ForgeRAG

Secure RAG infrastructure for document intelligence, citations, access control, evaluation, and observability.

ForgeRAG is not a "chat with PDF" toy. It is a production-style Retrieval Augmented Generation platform where an organization can upload documents, index them asynchronously, ask grounded questions, receive cited answers, restrict access by workspace and document permissions, inspect failures, and evaluate answer quality over time.

Problem

Teams want AI search over private documents, but a useful enterprise system needs more than a prompt and a file upload. It needs durable ingestion, tenant isolation, authorization, source citations, audit trails, evaluation, observability, and deployment discipline.

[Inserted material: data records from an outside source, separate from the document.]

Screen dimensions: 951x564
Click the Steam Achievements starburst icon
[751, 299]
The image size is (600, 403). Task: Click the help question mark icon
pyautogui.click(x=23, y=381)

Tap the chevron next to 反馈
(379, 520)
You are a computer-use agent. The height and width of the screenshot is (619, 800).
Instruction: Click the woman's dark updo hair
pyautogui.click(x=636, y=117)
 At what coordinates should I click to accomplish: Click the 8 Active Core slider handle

ForgeRAG is designed to show the infrastructure behind enterprise AI search:

Documents are ingested asynchronously.
Answers must be grounded in retrieved chunks.
Answers must include citations.
Retrieval must be observable.
Every query must be logged.
Ingestion failures must be visible.
Access control matters from the start.

Current Scope

The current implementation includes:

Go API service
Workspace owner registration
Workspace-scoped API key authentication
Role-based access control for document APIs
PDF, text, and markdown upload
Local document storage with checksum and file metadata
Durable ingestion jobs with worker leasing, retries, backoff, attempt history, and dead-letter handling
Worker-based text extraction for PDF, text, and markdown files
Cleaned document chunks with overlap, page metadata, and token estimates
Chunk embeddings generated during ingestion
Local deterministic embedding provider for development and tests
OpenAI-compatible embedding provider configuration
Tenant-filtered pgvector semantic search endpoint
Persisted document_chunks records with a workspace-scoped inspection endpoint
Postgres connection and readiness check
SQL migrations with pgvector enabled and HNSW indexing
Docker Compose stack
Structured JSON logs
Request IDs
Consistent API error responses
Workspace and tenant-scoped document metadata endpoints
Architecture and deployment documentation

Future milestones add answer generation, citations, query history, evaluation, observability dashboards, and frontend screens.

Architecture

flowchart LR
    User[User or API Client] --> API[Go API Service]
    API --> DB[(Postgres + pgvector)]
    API --> Embed[Embedding Provider]
    API --> Storage[Document Storage]
    API --> Jobs[Durable Job Queue]
    Jobs --> Worker[Go Ingestion Worker]
    Worker --> Storage
    Worker --> Extract[Text Extraction]
    Worker --> Chunk[Chunking]
    Worker --> Embed
    Worker --> DB
    API --> LLM[Chat Model Provider]
    API --> Telemetry[Logs, Metrics, Traces]

Core Services

API service: authentication, workspaces, documents, search, ask, feedback, admin inspection
Worker service: document extraction, chunking, embedding, indexing, retries, failure classification
Postgres: transactional data, pgvector semantic index, query history, audit logs
Storage: original uploaded documents and extracted artifacts
Evaluation runner: repeatable quality tests for retrieval and answers
Dashboard: document status, query history, citations, feedback, evaluation, health

Initial API

GET  /health
GET  /ready

POST /auth/register

POST /api/v1/workspaces

POST /api/v1/documents
GET  /api/v1/documents
GET  /api/v1/documents/{id}
GET  /api/v1/documents/{id}/chunks

POST /api/v1/search

GET  /api/v1/admin/jobs
GET  /api/v1/admin/jobs/{id}
POST /api/v1/admin/jobs/{id}/retry

Planned API:

POST /auth/login

GET    /workspaces/{id}
DELETE /documents/{id}

POST /ask

GET  /queries
GET  /queries/{id}
POST /queries/{id}/feedback

POST /eval/datasets
POST /eval/cases
POST /eval/runs
GET  /eval/runs/{id}

Data Model

Core tables:

users
workspaces
workspace_members
api_keys

documents
document_versions
document_files
document_chunks
document_permissions
document_collections
collection_members

jobs
job_attempts

rag_queries
rag_query_retrievals
rag_feedback

eval_datasets
eval_cases
eval_runs
eval_results

audit_logs

Failure Modes

ForgeRAG treats failures as product-visible infrastructure events, not hidden logs.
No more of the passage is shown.